This got me thinking, How do the actor sides and the playwright sides coexist in these people? What are they thinking about as they embark on the process of making someone else’s creation come to life? Currently onstage as Victoria in SpeakEasy Stage’s The Motherf**ker with the Hat, Melinda Lopez offered some thoughts on wearing both, well, hats…
Sometimes I imagine I know what Mr. Guirgis is thinking – like – when a scene builds to an impossible pitch, and you're like, “what the fuck is this person’s problem?” and then he drops a giant revelation that completely changes everything – and I think – yeah – he wrote himself into a corner, and then the character just said that – and Guirgis didn’t know it when he started the scene. But now it’s true. That happens in my scene with the wonderful Jaime Carillo, who plays Jackie – when – at an impossibly late moment, Victoria (who I am playing) reveals (spoiler alert) her husband got Jackie’s girlfriend pregnant. It’s such a great theatrical shock moment – and what’s even better – is that in the playing of it – the discovery works backwards and forwards. The audience suddenly sees everything that came before in a new way – and sees Victoria in a completely new way – and also everything that moves forward is forever changed. The actor has so much authority in that moment – because – getting back to my original thought – it feels like it was revealed to the writer in the moment as well.
Now I don't know Mr. Stephen Adley Guirgis. If I did, I’d be making him breakfast in bed right now. I don’t know how he wrote the play – maybe he’s an outline guy with everything plotted out beforehand – but I just kind of doubt it. I think he didn’t have any idea where that hat came from when he started writing the play. If I ever meet him, I’ll ask him (and also ask him about the pancakes scene). But I do know that being inside a great play, as an actor, you really do feel like you’re in the writer’s brain. And because I’m also a writer, I sometimes think, “yeah, that happened to me too.”

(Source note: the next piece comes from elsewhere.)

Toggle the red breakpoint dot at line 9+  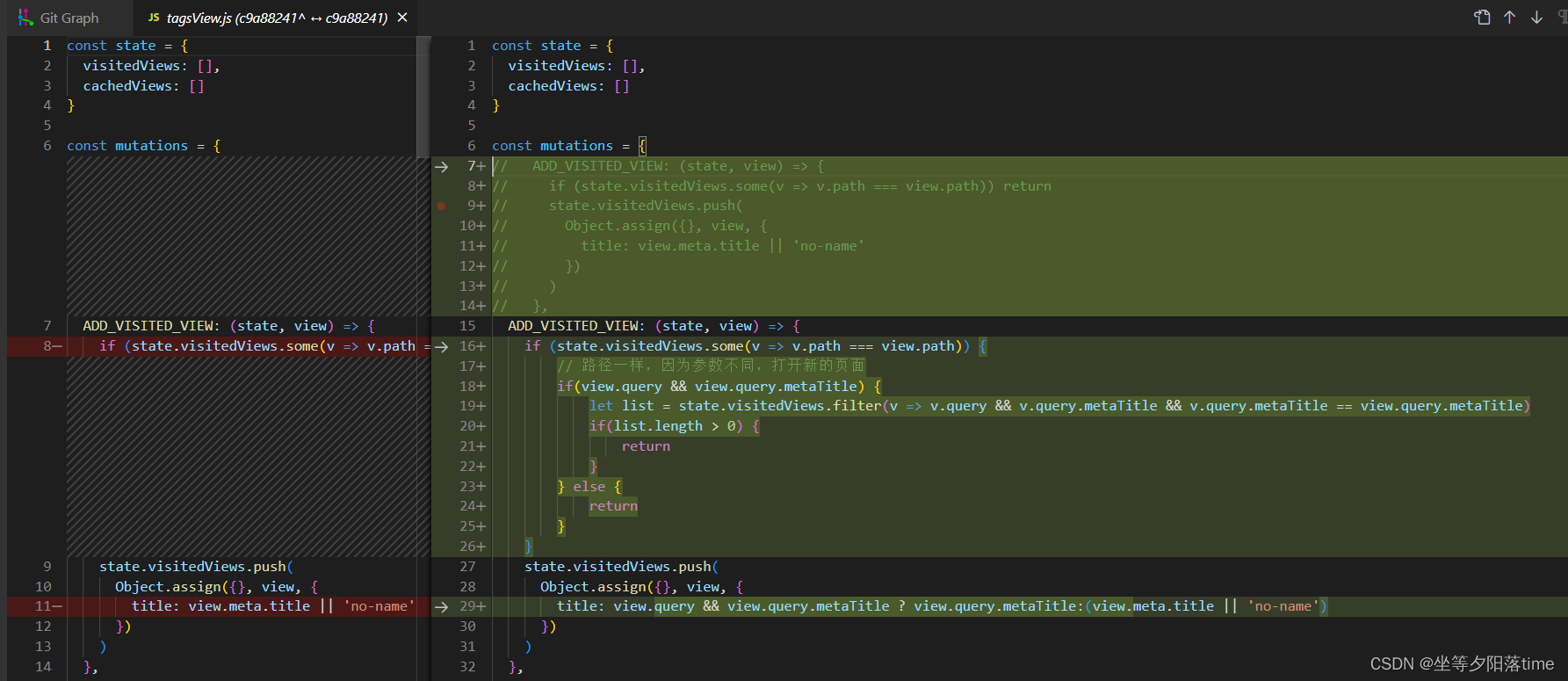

I was stuck writing Sonia Flew. I had created this really important talisman with Sonia's ring. This big theatrical moment in the passing of the ring from one generation to the next – in the past. And I knew the ring was just not there in the present. I looked for it, and it wasn’t there. And I kept wondering, “where the fuck is that ring?” And then I wrote Sonia's last speech, when she gets on the airplane, and knows she will never see her parents again. And she told me. “I threw it in the toilet.” And I just kind of sat there crying, and going, “Wow. That is exactly right.”